The Coronavirus and subsequent population lockdown and business turmoil has shone a light on the general unpreparedness of the marketing industry.  

Over the last decade, the current generation of marketers, media and creative agency staffers has been practising its craft in a comfortable bubble of normality. From today’s viewpoint, the column inches, workshops and presentation time spent on GDPR, the crisis of creativity, and ‘the death of TV’ look like rearranging the deck chairs on the Titanic. 

Some (but not enough) of us weathered the credit crunch; even fewer were around when the dotcom bubble burst. But the scale of today’s economic upheaval combined with unparalleled changes in consumer behaviour would present a huge challenge to all but the most hardened marketing strategist. 

Most client-agency conversations of the last few years have revolved around the world of ‘year on year’.  Briefs have been written from the starting point of what was done last year, and how it needs to evolve. Reports have been created and pored over, agonising over a 2% drop vs prior year performance.  

All of a sudden this looks rather foolish, as stores are closed, staff are laid off or furloughed, and the report shows a -60% YOY cliff edge.  At the same time, consumer habits have shifted enormously, and the old faithful tactics no longer work. Shopping habits have completely turned upside down, as new purchase journeys are formed. Media consumption has cartwheeled with TV viewing up 30% and Outdoor views down 80%. And brand reputations are enhanced and lost overnight, from LVMH’s unshowy hand sanitiser to Virgin Atlantic’s tone-deaf bailout plea. For many, brand survival is now the only question that matters.  

And yet, in a time of greatest need, strategic thinking is thin on the ground.
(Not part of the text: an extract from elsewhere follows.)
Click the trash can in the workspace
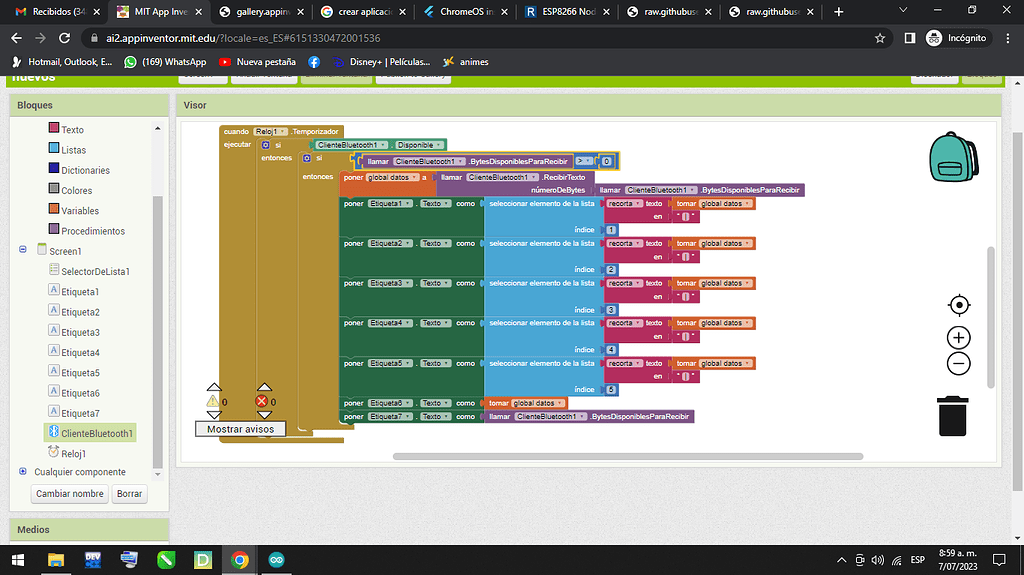 click(953, 415)
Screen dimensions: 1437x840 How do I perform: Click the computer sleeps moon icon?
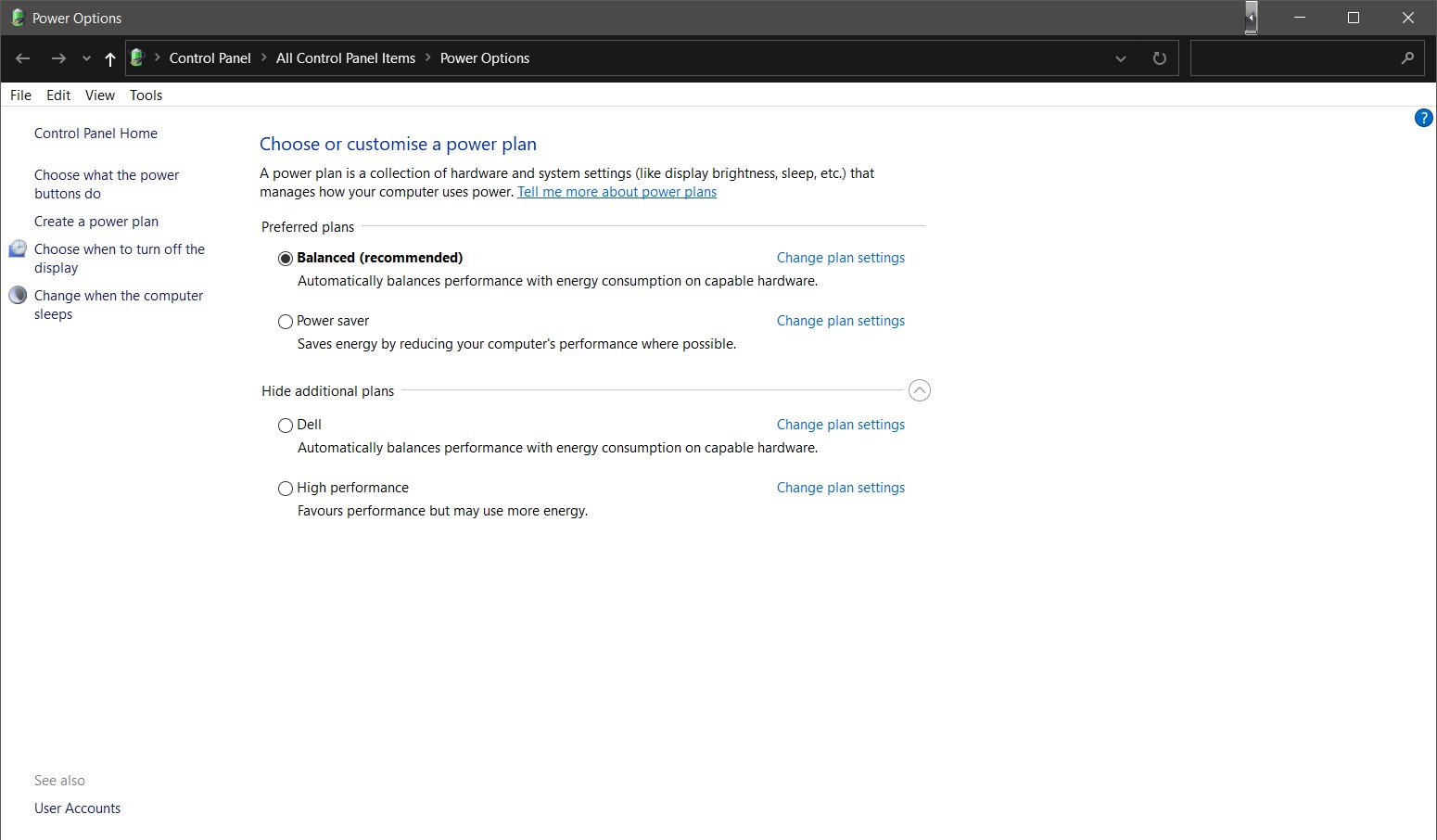coord(18,295)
Agency planning departments have been hollowed out as clients descoped strategy, and procurement squeezed all but core delivery.  

When the marketing machine is working, strategy is seen as an unnecessary expense. Optimisation of the current model has been the focus, and machine learning has replaced institutional knowledge. With agencies neither paid for strategy, nor being challenged on it, management have moved resources into other areas that are revenue generating.  

Media agencies became investment specialists, moving media budgets around to maximise their own income. Meanwhile the proliferation of channels, the growth of data, and

technological advances have led to a boom in specialisation to the detriment of valuable ‘generalists’ who can see the bigger picture.  

Clients mirrored agencies and built up their own specialisms, with teams capable of going toe to toe with agencies on social, search or programmatic strategies, but without the internal marketing strategists to challenge the wisdom of the overall approach. The warning signs were there, with the IPA’s effectiveness superstars Binet & Field warning of a systemic decline in marketing effectiveness, but short-termism has ruled in the boardrooms both client side and agency side for some time now. 

With planners descoped, and pressure from clients through the rise of in-housing, agencies responded with the elevation of the Business Director:  commercial managers, running client ‘P&Ls’ with targets to drive business development and profit from clients through the cross-selling of increasingly productised agency services. Useful skills for the agency no doubt, but useless to the client in the face of a black swan event such as the Coronavirus.  

Client side marketers are now realising they need marketing expertise more than ever before. Most agencies are doing their best to advise clients, even in the face of plummeting revenues, but are for the most part woefully underequipped for the genuine ‘what should we do next’ conversations. The planners that still exist within agencies are spread thinly across the client base, and with most of their time historically taken up with pitching, they are not close enough to their clients’ businesses or categories to offer more than generic guidance.   

This should be a wake-up call to all sides of our industry. Let’s value strategy again, and put it back in scope. Let’s lift our heads up and look longer term, and see the bigger picture, rather than getting lost in the minutiae. We need audience experts again who can quickly decode the new consumer mindset in a Covid-19 world. We need to pay more than lip service to creativity, lateral thinking and agility which are the very skillsets that will get us through this. And clients must take charge of their own strategic marketing direction again, or create the conditions for their agencies to provide that essential, and unbiased, business advice. 

True to the definition of ‘black swan events’, with hindsight we can see that we were unprepared. We now have a responsibility to correct that, and it should start today.